Mit dem Anstieg des Nischentourismus, bei dem die Menschen Orte abseits der ausgetretenen Pfade besuchen, um dem Übertourismus zu entfliehen, zeichnen sich neue touristische Ziele ab. Zum Beispiel können Reisende, statt sich über die Menschenmassen in Venedig zu ärgern, lieber die Kanallandschaften und Fachwerkhäuser von Colmar, Frankreich erkunden. Anstelle von Mykonos oder Santorini bieten sich die Kykladen für sonnenhungrige Reisende an. Diejenigen, die die kulturelle Lebendigkeit Barcelonas suchen, werden in Valencia, Spanien, angenehm überrascht sein von der atemberaubenden Architektur und den schönen Stränden, die diese Stadt ohne den überwältigenden Touristenandrang zu bieten hat.
Die Daten zeigen, dass Valencia auf dem Vormarsch ist und bereits seinen Hauptkonkurrenten inSpanien wie den Kanarischen Inseln, den Balearen, Madrid, Andalusien und Katalonien den Rang abgelaufen hat. Im Vergleich zu 2019 hat die Region Valencia im Jahr 2023 9,8 % mehr Touristen begrüsst. Wie bereits erwähnt, ist insbesondere die Zwischensaison von Januar bis April bei Touristen, die nach Valencia reisen, sehr beliebt und hat von 2019 bis 2024 einen Anstieg von 29,4 % verzeichnet.
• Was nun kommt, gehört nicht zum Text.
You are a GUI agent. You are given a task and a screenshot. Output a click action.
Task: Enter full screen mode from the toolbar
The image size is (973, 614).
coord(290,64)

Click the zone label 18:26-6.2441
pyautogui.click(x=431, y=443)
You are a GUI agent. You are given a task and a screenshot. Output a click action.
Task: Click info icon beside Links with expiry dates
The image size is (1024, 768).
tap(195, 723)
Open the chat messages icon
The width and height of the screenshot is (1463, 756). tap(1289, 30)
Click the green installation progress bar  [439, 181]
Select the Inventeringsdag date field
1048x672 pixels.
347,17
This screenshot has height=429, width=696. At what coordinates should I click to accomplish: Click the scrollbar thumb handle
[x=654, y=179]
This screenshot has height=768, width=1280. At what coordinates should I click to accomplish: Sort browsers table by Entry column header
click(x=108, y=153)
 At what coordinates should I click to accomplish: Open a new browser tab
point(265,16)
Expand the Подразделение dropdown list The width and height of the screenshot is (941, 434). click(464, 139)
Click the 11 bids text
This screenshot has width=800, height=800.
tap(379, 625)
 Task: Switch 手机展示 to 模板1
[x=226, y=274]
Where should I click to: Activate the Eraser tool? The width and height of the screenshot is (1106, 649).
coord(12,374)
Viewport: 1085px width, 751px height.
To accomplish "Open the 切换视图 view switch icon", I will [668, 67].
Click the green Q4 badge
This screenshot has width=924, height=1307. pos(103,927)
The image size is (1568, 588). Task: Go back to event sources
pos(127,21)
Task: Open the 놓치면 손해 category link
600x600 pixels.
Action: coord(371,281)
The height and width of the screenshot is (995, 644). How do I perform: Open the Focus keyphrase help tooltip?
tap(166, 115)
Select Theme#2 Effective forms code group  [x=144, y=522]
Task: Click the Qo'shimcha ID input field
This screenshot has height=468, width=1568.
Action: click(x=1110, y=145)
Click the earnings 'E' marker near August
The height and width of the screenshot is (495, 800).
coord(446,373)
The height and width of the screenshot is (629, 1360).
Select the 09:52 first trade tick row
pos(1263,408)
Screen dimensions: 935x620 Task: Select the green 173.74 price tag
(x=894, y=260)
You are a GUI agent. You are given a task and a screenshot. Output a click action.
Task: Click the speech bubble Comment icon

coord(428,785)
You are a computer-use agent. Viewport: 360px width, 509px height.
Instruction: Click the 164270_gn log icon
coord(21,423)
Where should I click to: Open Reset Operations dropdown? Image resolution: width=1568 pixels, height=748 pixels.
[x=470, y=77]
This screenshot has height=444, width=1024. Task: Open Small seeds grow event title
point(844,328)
«Natürlich stellt sich dann wieder ein anderes Problem, wenn das Reiseziel so populär wird, dass es früher oder später wieder unter Überfüllung leiden könnte. Übertourismus wird für solche Destinationen jedoch nur dann zum Problem, wenn sie nicht genug tun, um den daraus resultierenden Anstieg der Zahl der Unterkünfte zu bewältigen oder es versäumen, touristische Infrastrukturen zu entwickeln, die dem Zustrom von Touristen begegnen können», warnt Saul. |
Vorerst bieten solche alternativen Ziele und Reisen während der Zwischensaison nicht nur ein entspannteres und authentischeres Reiseerlebnis, sondern können auch dazu beitragen, den Touristenverkehr gleichmässiger zu verteilen und den Druck auf die örtlichen Gemeinschaften zu verringern, sind sich beide Experten einig.
Schliesslich geht es beim Reisen um bereichernde Erfahrungen und nicht nur darum, in der Schlange zu stehen, um ein kurzes Selfie zu machen oder einen kurzen Blick auf eine weltberühmte Ansicht zu erhaschen.